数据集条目
+--
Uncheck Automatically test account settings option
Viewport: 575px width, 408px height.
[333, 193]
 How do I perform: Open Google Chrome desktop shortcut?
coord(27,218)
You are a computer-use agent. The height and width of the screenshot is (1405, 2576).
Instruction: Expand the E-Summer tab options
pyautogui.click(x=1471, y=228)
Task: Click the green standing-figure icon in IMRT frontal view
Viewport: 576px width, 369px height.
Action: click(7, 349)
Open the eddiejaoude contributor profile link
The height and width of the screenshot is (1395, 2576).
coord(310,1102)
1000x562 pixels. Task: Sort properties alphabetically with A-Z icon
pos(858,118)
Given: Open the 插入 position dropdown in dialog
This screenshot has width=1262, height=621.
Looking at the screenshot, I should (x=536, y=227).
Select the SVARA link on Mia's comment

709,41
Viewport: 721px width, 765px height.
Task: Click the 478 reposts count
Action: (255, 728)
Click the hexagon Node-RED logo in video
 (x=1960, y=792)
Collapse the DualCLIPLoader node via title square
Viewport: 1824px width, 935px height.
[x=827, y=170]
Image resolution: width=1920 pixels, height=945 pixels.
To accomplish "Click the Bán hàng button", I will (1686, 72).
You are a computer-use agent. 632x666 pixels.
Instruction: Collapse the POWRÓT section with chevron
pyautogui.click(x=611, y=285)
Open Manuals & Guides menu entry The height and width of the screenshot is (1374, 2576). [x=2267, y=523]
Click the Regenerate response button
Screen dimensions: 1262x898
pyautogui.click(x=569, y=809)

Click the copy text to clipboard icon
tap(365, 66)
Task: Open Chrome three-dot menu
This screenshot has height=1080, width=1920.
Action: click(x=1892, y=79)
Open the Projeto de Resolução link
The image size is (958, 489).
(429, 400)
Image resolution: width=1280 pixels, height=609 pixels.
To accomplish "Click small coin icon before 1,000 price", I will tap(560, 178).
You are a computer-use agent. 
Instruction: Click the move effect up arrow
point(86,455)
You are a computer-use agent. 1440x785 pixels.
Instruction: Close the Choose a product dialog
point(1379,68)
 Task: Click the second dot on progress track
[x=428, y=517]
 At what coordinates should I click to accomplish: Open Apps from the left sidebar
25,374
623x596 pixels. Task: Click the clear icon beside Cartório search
+--
你的任务. 从上方数据中摘出所有含有词语“Chrome”的行，并逐行照抄。

完整作答.
 How do I perform: Open Google Chrome desktop shortcut?
Task: Open Chrome three-dot menu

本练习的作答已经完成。